Collection entries

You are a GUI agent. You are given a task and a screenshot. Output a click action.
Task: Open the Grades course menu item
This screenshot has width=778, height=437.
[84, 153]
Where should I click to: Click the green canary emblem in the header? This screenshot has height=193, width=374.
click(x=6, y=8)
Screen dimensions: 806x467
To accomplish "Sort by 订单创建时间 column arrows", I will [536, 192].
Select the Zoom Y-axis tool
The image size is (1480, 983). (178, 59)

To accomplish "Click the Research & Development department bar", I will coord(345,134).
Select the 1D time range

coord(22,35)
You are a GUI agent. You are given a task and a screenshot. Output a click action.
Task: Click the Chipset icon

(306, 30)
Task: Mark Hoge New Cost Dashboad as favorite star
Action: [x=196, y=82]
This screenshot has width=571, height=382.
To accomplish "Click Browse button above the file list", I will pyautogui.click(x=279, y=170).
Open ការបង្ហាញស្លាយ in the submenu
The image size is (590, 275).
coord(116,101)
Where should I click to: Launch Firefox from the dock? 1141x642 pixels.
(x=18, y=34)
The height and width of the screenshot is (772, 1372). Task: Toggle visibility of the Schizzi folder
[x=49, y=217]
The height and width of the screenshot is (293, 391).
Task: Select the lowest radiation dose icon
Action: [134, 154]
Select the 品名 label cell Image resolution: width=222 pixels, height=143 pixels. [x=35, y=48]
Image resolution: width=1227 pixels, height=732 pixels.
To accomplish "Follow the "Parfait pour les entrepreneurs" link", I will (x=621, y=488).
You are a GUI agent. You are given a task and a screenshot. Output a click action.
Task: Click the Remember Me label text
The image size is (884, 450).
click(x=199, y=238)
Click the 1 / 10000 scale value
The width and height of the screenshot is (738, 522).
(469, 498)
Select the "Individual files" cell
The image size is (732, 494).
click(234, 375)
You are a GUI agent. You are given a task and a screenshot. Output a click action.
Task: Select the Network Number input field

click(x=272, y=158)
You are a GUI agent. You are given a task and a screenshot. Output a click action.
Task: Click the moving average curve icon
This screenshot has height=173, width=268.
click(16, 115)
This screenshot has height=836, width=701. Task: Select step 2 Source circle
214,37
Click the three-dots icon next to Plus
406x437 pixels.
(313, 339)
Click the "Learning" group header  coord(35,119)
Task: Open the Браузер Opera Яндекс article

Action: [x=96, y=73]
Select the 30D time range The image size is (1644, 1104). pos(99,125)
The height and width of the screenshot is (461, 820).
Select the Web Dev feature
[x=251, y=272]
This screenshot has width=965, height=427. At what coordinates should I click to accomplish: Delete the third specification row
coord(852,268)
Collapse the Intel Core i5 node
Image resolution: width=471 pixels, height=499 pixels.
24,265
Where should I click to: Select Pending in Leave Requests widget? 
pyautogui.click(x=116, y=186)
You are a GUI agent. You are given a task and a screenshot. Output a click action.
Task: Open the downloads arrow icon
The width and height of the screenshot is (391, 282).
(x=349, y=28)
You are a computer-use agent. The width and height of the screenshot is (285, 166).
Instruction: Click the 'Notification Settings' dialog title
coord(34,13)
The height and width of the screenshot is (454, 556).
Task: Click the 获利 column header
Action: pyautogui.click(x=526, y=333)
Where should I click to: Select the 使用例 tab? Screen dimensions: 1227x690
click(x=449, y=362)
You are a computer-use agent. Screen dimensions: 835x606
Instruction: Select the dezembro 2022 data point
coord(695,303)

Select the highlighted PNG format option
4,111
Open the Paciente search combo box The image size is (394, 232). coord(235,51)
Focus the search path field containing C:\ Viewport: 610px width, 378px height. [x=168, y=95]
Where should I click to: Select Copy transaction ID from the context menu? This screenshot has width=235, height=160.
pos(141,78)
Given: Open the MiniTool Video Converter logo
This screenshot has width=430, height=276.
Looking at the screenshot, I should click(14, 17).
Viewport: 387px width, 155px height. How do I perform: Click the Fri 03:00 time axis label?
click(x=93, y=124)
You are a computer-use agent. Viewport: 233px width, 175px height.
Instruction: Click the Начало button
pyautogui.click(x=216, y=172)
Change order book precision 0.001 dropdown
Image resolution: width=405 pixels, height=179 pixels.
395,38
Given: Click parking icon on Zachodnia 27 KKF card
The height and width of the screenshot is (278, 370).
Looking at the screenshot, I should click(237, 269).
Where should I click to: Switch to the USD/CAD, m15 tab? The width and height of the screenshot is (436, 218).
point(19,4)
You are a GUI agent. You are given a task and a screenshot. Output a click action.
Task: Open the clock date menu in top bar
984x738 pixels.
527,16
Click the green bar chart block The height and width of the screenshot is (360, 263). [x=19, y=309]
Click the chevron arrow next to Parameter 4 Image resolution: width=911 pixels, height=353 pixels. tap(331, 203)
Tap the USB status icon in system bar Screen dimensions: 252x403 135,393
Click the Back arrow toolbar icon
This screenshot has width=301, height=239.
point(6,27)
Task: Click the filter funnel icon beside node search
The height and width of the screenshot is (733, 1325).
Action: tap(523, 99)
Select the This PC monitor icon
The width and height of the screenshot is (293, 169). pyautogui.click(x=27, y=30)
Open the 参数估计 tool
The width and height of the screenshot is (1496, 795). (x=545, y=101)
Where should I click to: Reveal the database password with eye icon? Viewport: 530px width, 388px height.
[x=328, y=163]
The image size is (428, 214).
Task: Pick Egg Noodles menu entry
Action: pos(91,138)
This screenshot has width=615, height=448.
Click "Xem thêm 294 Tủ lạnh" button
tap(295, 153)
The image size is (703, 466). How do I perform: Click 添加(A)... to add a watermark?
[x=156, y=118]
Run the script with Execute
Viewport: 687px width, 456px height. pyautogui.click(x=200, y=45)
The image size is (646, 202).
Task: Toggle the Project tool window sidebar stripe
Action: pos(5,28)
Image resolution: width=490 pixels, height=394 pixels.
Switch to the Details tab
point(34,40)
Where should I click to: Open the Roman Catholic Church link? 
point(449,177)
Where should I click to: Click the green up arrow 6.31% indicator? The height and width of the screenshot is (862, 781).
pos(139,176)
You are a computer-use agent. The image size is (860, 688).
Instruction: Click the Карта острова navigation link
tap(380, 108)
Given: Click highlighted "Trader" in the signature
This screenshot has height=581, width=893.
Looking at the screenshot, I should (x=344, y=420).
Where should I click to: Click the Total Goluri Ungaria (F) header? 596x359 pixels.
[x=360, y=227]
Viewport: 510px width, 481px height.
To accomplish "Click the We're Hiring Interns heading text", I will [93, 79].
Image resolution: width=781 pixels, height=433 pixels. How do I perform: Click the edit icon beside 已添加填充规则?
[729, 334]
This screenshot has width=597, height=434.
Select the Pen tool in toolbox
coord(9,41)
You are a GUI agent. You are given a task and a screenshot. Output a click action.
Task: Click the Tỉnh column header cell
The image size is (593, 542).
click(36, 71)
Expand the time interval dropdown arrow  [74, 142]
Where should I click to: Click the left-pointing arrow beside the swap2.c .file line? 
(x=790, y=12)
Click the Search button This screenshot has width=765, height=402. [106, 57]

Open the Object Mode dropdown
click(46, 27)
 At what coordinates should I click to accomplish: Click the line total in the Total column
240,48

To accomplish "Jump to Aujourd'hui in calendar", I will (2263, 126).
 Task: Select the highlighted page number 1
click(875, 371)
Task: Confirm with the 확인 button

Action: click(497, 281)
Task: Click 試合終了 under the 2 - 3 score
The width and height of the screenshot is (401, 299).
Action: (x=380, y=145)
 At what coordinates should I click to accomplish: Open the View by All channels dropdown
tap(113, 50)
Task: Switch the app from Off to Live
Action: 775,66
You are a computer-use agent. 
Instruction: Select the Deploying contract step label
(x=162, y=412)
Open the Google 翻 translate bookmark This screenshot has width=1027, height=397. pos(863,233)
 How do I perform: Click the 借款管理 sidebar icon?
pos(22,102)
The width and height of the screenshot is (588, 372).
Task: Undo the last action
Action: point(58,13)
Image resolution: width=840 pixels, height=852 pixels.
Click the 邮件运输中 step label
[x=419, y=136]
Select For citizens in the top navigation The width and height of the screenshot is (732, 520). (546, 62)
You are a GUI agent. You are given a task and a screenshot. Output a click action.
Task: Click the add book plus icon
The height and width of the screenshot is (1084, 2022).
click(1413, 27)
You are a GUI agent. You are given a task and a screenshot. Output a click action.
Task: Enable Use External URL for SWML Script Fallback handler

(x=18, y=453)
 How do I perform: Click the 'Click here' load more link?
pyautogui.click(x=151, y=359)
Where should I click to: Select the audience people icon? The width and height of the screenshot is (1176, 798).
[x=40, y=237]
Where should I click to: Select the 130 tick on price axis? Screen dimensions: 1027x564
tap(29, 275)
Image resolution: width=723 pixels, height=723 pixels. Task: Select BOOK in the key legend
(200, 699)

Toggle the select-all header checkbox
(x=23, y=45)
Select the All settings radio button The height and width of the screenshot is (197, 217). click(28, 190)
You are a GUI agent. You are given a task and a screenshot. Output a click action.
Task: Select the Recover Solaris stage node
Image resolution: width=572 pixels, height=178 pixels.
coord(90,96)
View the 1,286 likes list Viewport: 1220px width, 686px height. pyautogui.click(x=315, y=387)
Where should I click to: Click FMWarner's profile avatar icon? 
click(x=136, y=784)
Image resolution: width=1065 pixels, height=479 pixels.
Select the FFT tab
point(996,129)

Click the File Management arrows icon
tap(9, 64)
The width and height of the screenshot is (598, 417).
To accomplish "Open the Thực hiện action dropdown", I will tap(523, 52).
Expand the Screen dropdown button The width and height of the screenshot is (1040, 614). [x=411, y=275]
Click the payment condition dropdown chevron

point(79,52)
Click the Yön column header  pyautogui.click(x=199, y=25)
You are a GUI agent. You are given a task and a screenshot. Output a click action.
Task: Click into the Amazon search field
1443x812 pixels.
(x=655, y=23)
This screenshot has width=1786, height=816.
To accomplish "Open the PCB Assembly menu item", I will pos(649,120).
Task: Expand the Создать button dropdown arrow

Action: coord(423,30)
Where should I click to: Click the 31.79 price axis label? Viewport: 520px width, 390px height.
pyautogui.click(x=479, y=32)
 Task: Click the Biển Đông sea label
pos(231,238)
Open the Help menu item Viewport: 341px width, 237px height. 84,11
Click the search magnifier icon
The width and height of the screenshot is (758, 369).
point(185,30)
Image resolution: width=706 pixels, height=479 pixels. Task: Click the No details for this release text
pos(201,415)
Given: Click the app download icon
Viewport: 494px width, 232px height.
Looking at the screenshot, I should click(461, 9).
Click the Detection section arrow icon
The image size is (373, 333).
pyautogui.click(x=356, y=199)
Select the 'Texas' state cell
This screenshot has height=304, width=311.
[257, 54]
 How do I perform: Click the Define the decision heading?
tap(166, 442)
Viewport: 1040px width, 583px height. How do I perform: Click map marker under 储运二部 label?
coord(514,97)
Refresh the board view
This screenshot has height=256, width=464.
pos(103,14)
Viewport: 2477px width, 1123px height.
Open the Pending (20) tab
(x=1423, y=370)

TO BE DONE: Can you give the records from the start through the line with "click(x=6, y=8)" again, swapping "header" for "top bar" and keeping everything else the same? Return only those lines.

CORRECT OUTPUT:
You are a GUI agent. You are given a task and a screenshot. Output a click action.
Task: Open the Grades course menu item
This screenshot has width=778, height=437.
[84, 153]
Where should I click to: Click the green canary emblem in the top bar? This screenshot has height=193, width=374.
click(x=6, y=8)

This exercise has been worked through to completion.